A $47 billion proposal to link together Norway’s wild western coastline is the nation’s largest and toughest infrastructure project yet, according to NPR. The project’s new highway would connect Oslo in the southeast to the coastal cities of Bergen, Stavanger, Alesund, and Trondheim, replacing numerous ferries with tunnels and bridges. But because of challenging geography, architects and civil engineers have been forced to develop new and inventive ideas to complete the route.
After decades of building roads all over the country, the Norwegian Public Roads Administration (NPRA) understands the nation’s waterways, full of endless mazes of fjords and lakes, were not designed to be conquered by the automobile. And with its freezing weather and rugged mountain soil, only a select especially acclimated number of people inhabit this area of Scandinavia—a number that decreases yearly.
Most attribute depopulation in these areas to a lack of accessibility. All local road transportation relies on small highways that crisscross the region’s valleys, and the only way to navigate past most waterways is by ferry, which can take upwards of 45 minutes each; in some areas, driving to the neighboring city can require three ferry trips. Mayor Martin Kleppe of Tysnes, a region of rural municipalities located on an archipelago off the coast, told NPR that, “The ferry is a beautiful trip, but it’s more an obstacle than a good connection.” Tysnes’s population has decreased by 50 percent over the last century, a decline the project is meant to counter.
But where there’s a challenge, there’s a solution. The renderings and video released by the NPRA for the project depict some grand ideas—suspension bridges, tunnels, underground junctions—to link all waterways, connect remote island towns, and drastically improve accessibility to the region from the rest of Scandinavia. If completed, the project would contain a number of record-breaking engineering marvels: the suspension bridge at Sognefjord, for example, would have 1,500-foot-high towers and its 12,100-foot-long span would dwarf even the Akashi Kaikyo Bridge and the Millau Viaduct.
But it is not all figured out quite yet. The NPRA’s greatest challenge is at the Sula fjord, the deepest and the widest of them all, and an important shipping route. To cross the 3 miles of water while leaving the 66-foot-high clearance for boats to pass, engineers stand with two likely proposals. The first is a rather awkward three-tower suspension bridge. The two exterior towers would be placed on land, the center tower being anchored to the seafloor.

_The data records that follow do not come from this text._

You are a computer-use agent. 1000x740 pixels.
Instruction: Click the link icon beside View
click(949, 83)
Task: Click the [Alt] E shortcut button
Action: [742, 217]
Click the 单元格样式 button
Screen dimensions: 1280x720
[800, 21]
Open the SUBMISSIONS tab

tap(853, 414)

The second proposal is the first of its kind in the world: a submerged tunnel tethered not to the seabed below, but above to floating pontoons. While many other underwater tunnels already connect vast waterways—those of Chesapeake Bay, from Copenhagen to Malmö, and Hong Kong to Macau, for instance—one that floats could open new doors in the civil engineering world.
A project of this magnitude is going to not only make a massive mark on Norway’s majestic landscape and make life easier for its residents, but it will also open the area to the rest of the world. This endeavor may put the global spotlight on the far north.